From Figure 8 it is clear that the VQOS-RC method performs better than SSIFT [1] and DEFR [2]. In VQOS-RC method, with an increase in number of frames, the classification accuracy also increases. As shown in Figure 8, the classification accuracy is increased using the proposed VQOSRC method. With the construction of vector quantized frame rejection algorithm, whenever a classification for human face recognition has to be made, the algorithm, measures the distance of FOI from closest prototype and second closest prototype, rejecting the FOI having an overall consistency below an optimal reject threshold. This in turn helps in improving the classification accuracy by 10% compared to SSIFT. In addition, optimal reject thresholds plays a major role in classification, are discarded based on the reliable decision through the integration of two factors, both corresponding to various classes and overlapping classes. As a result, better performance is provided and therefore the classification accuracy is improved by 16% compared to DEFR.
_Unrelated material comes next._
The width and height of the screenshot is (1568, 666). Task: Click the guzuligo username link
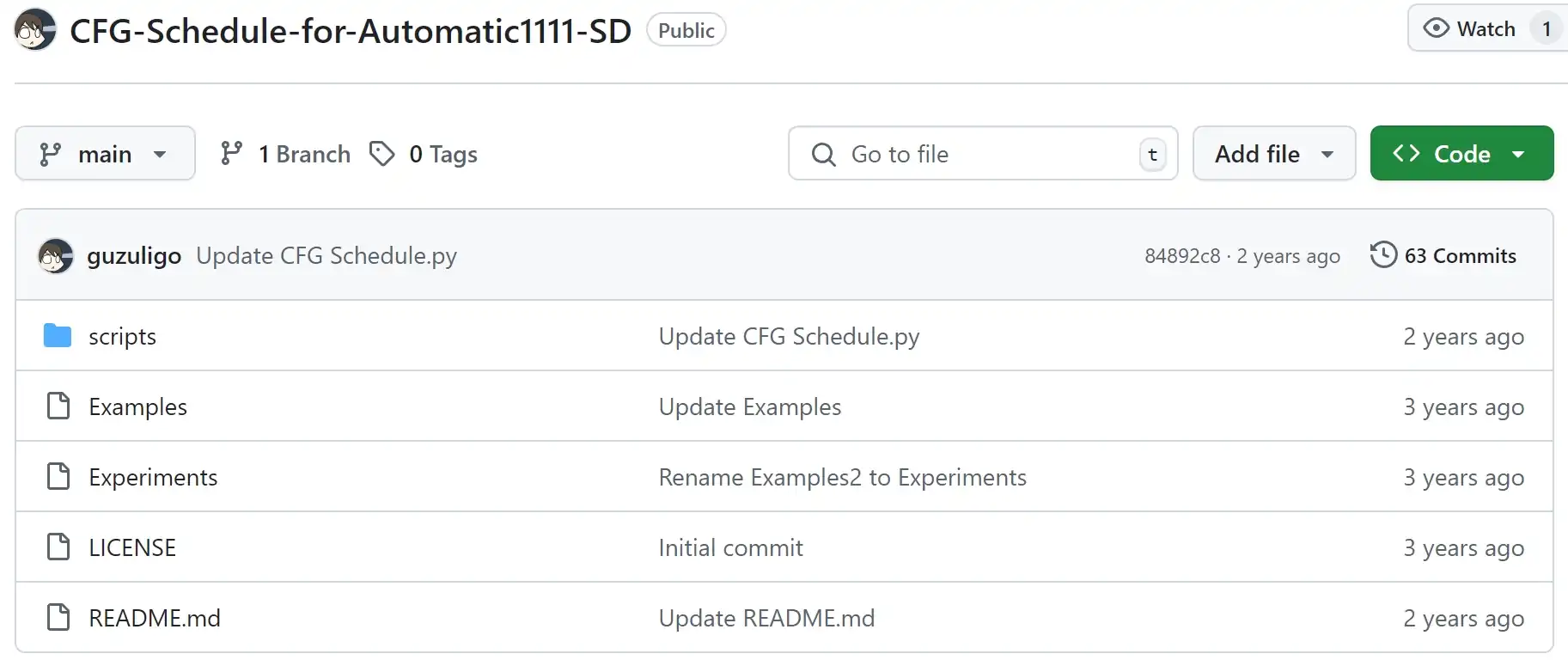tap(134, 255)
In this work, Vector Quantized Optimal Stage-wise Rejecting Classifiers (VQOS-RC) method for human face recognition is presented. The VQOS-RC method first obtains the video frames and rejects the frame below an optimal threshold factor by applying vector quantized frame rejection module based on reliable decision factor to significantly reduce the false rejection rate for classifying the face for human face recognition. The optimal reject threshold factor is applied to the vector quantized frame rejection in addition to the identification of optimal threshold on the basis of validity function rejecting unreliable classified patterns. Then, least square stage-wise classifier is applied to handle stage-wise classification for different frames with differing frame sizes employing ‘kth’ stage classification to improve the classification time and accuracy. Experimental results demonstrate that the proposed VQOS-RC method not only leads to noticeable improvement over classification time for human face recognition, but also outperforms the classification accuracy on face recognition system. It also reduces the false rejection rate by 20% and classification time by 23% and improved the classification accuracy by 13% compared to state-of-art-works.